Interesting bird of the day: Harris Hawk. That's three that we've seen, theoretically out of their range. Also two Barred Owls in the nature center at Chickasaw. Beautiful creatures!
Bad driving of the day: Moron in fast lane in rain (not heavy rain either, by then), going 55 in 70 zone. Tying up traffic in all lanes as giant pickup trucks wove around trying to get past him.
Worst TV of the day: Cal playing Miami in the Emerald Bowl (the WHAT? Surely that must be new! How many of these are there? Does every school in the nation now go to some bowl or another?)--the score is tied, but Cal is being outplayed right, left, up and down. If they manage to win this, it will be a miracle.
Best ballpark of the day: Bricktown in Oklahoma City. Seems to be AAA league park of Cincinatti (streets all named after Johnny Bench and other famous ball players). Beautiful park, at least from outside. Bet we don't get anything that nice in Richmond!
Tomorrow: one more try at Buffalo River!
P.S. For those of you waiting with bated breath: we did manage to get back to Interlaken to see the Christmas lights. There were about half the lights (many households presumably tired of the whole scene shut down the show after Christmas), but also about 1/100th the cars. I'll make that trade any day. What there was was impressive enough--and plenty to give you an idea of what the whole scene must look like in full glory. Conspicuous consumption lives. (This photo is not mine.)

Stated problem 1 >>
Repeat the blog post from "Bad driving of" up to and including "get past him.".
Stated problem 2 >>
In the blog post, how fast was the driver in the fast lane going, and what was the speed limit?
The data after this point is separate from the blog post.

Supplied material >>

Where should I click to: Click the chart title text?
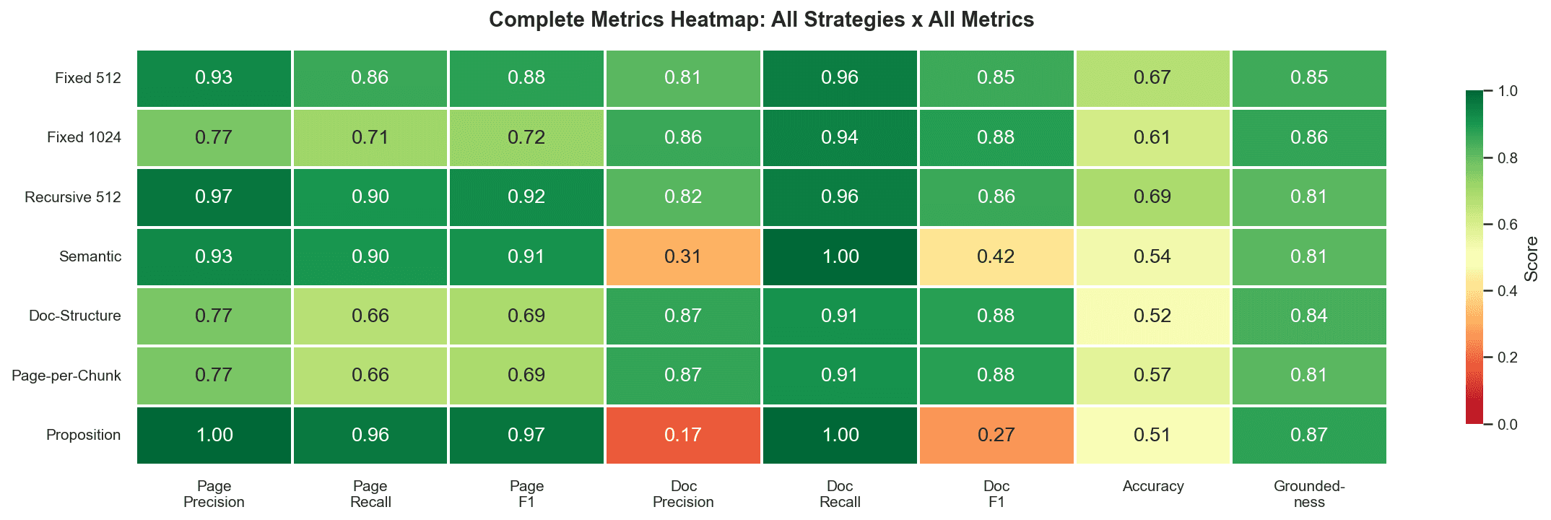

Written response 1 >>
Bad driving of the day: Moron in fast lane in rain (not heavy rain either, by then), going 55 in 70 zone. Tying up traffic in all lanes as giant pickup trucks wove around trying to get past him.

Written response 2 >>
55 in a 70 zone.